Baltimore has joined Portland, OR, and New York City in passing its own local ordinance regulating the use of certain biometric technology. Baltimore's new ordinance was signed into law August 9th and will be effective as of September 8, 2021. The ordinance includes provisions restricting the City of Baltimore itself from buying any "face surveillance system" or hiring a contractor to deploy such a system on its behalf. Far more noteworthy, though, is the new prohibition on any "person" (individual, entity, or otherwise) "obtain[ing], retain[ing], or us[ing] in Baltimore City ... any face surveillance system; or ... any information obtained from a face surveillance system."

For purposes of the law, "face surveillance" means any "automated or semi-automated process that assists in identifying or verifying an individual based on the physical characteristics of an individual's face." A "face surveillance system" is any hardware or software that performs face surveillance - excluding any biometric security system designed specifically to restrict access to a particular location or electronic device.

Violation of the law is a criminal offense, punishable by a fine of up to $1,000 and imprisonment of not more than 12 months (or both). Each day in violation constitutes a separate offense.

Well-intentioned as this law may have been, the scope of the prohibited conduct and the potential for draconian penalties are - at the risk of being melodramatic - shocking. Ostensibly, come September 9th, an individual in Baltimore would commit a crime by use of something as seemingly benign as the feature included in some digital cameras that allows the owner to register the faces of known subjects (e.g., your children) in order for the camera to prioritize focusing on those subjects when taking pictures. One would imagine that prosecutorial discretion will save every tech-savvy Baltimore parent from a stint in jail - but even passing a law this broad in the first place is cause for concern.

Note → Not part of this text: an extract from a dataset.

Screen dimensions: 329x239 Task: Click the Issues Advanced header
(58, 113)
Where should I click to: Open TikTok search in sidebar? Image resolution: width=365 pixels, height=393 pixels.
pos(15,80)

If you reside in Baltimore or your business has on-the-ground operations in Baltimore, consider whether you are using anything that could be considered a "face surveillance system" under this new law. Similarly, if your business sells to users in Baltimore any internet-connected product that might be deemed a "face surveillance system," consider whether your business may at any point obtain facial-recognition data through a consumer's use of that product. In either case, you may need to take action now to avoid running afoul of Baltimore's new law when it comes into effect next month.

Finally, note that the law does include a sunset period. Unless further action is taking by the City Council, the law will expire automatically on December 31, 2022. Hopefully, if the City Council extends this law past 2022, it will consider the ramifications of the current iteration and narrow the scope accordingly before doing so.